_Exercise input_
>>>>>

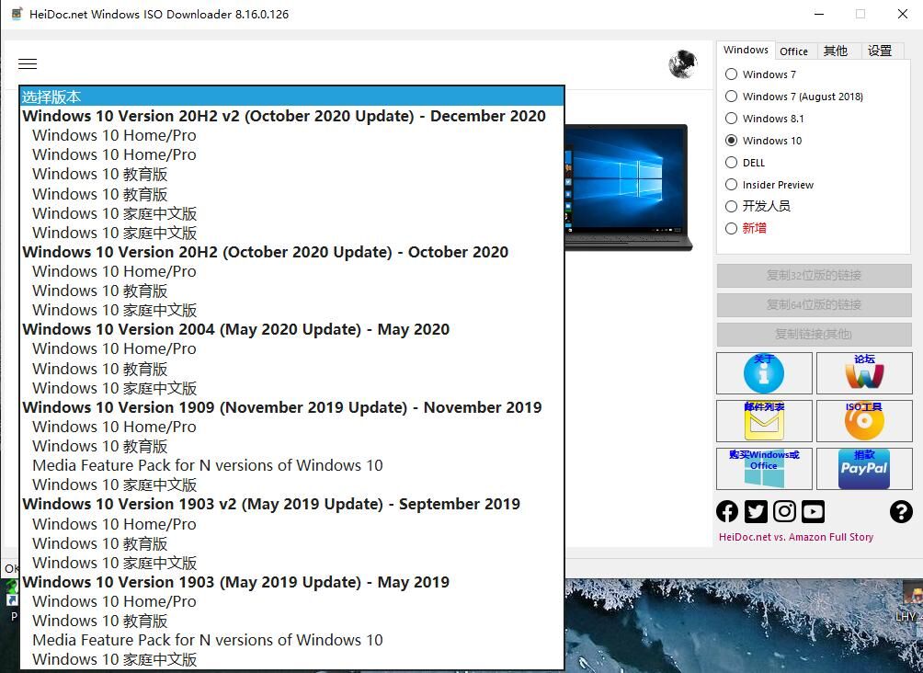This screenshot has height=673, width=923.
Task: Choose the Insider Preview radio button
Action: click(x=732, y=185)
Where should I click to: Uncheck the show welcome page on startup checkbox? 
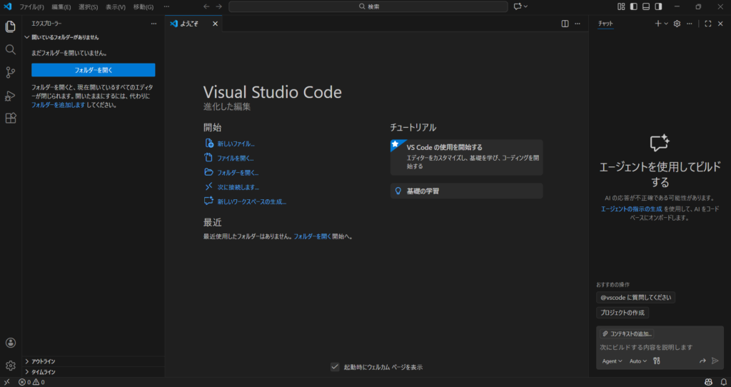(335, 367)
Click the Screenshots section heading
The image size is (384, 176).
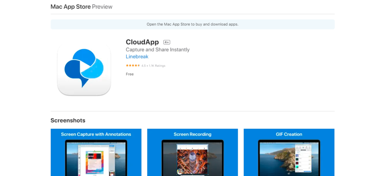(68, 121)
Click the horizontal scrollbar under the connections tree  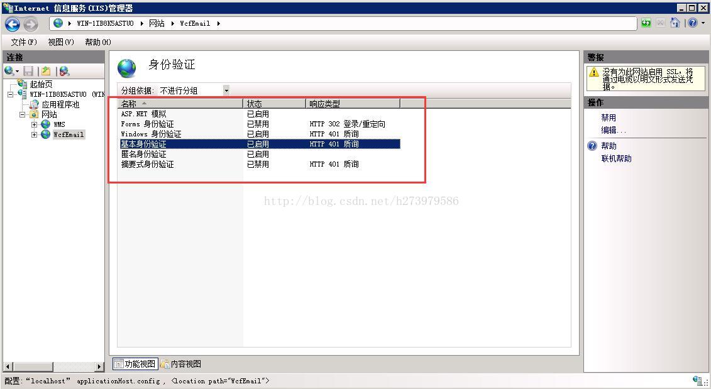31,366
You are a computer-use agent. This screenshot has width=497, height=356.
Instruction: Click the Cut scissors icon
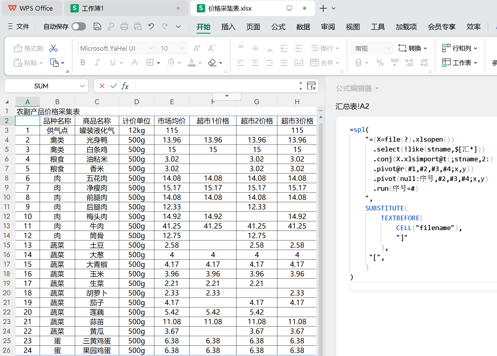point(53,48)
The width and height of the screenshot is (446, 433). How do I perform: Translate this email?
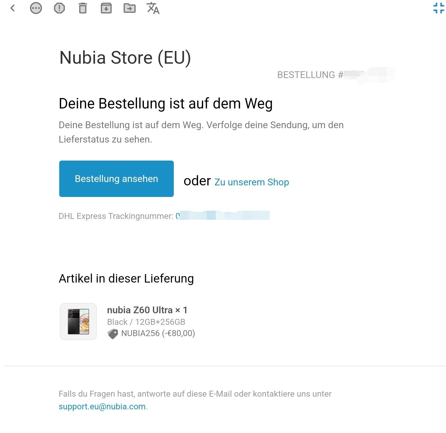click(153, 8)
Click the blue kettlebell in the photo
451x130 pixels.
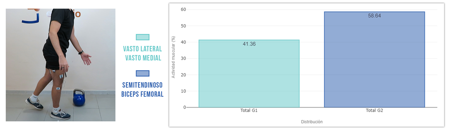79,98
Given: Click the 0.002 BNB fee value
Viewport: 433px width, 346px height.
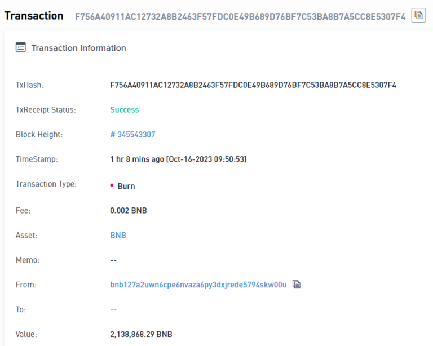Looking at the screenshot, I should (129, 211).
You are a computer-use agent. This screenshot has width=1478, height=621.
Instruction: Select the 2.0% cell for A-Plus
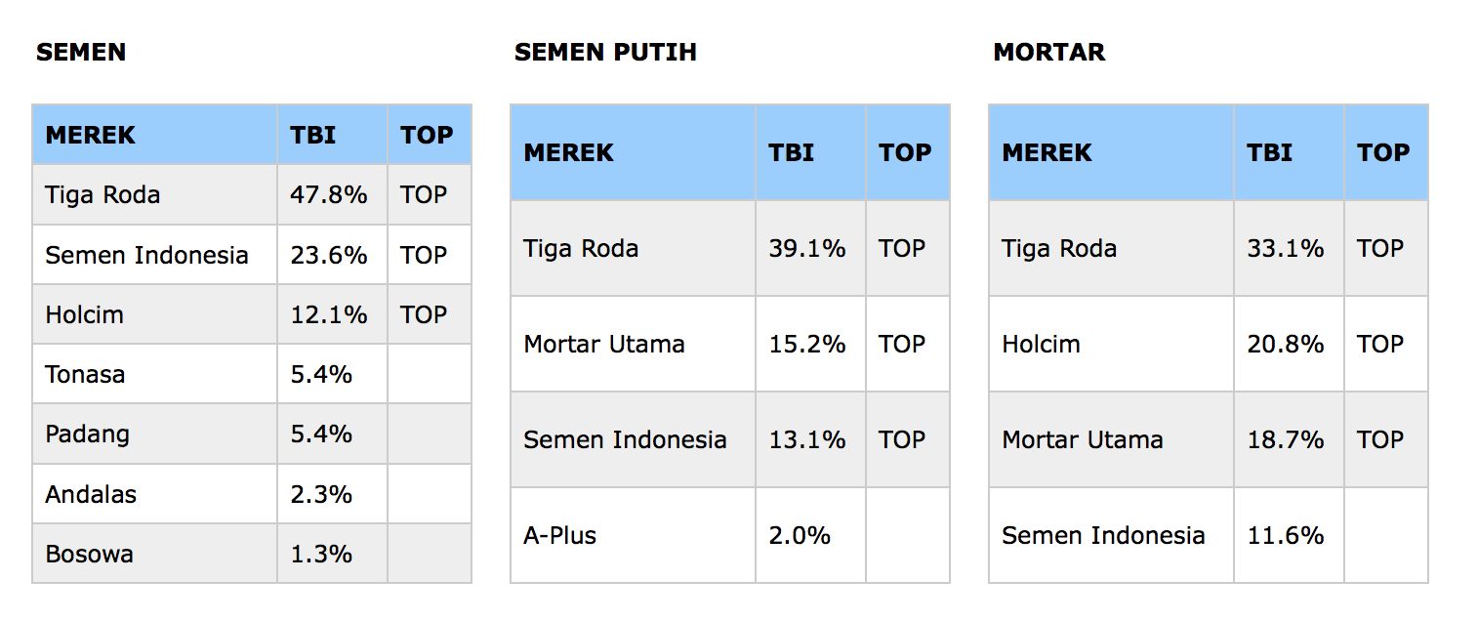click(x=800, y=536)
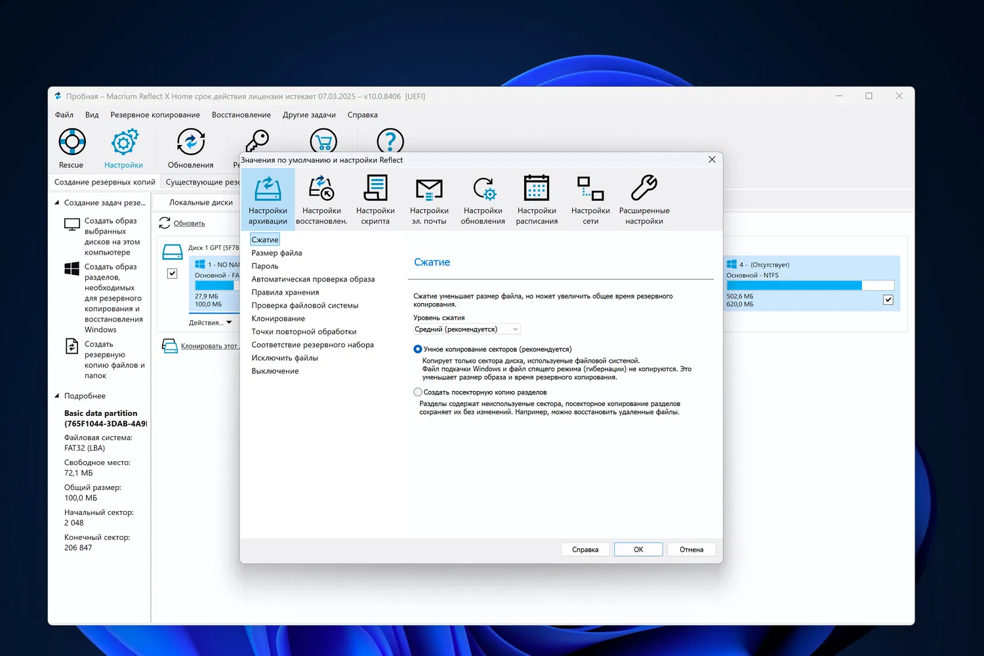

<<<<<

_Activity_
Copy exactly, please, every line from the one holding "has width=1478, height=621." through the last line of the data, both ends included, and no pictures.

_Output for this exercise_
You are a computer-use agent. This screenshot has width=1478, height=621.
Instruction: Select the 2.0% cell for A-Plus
click(x=800, y=536)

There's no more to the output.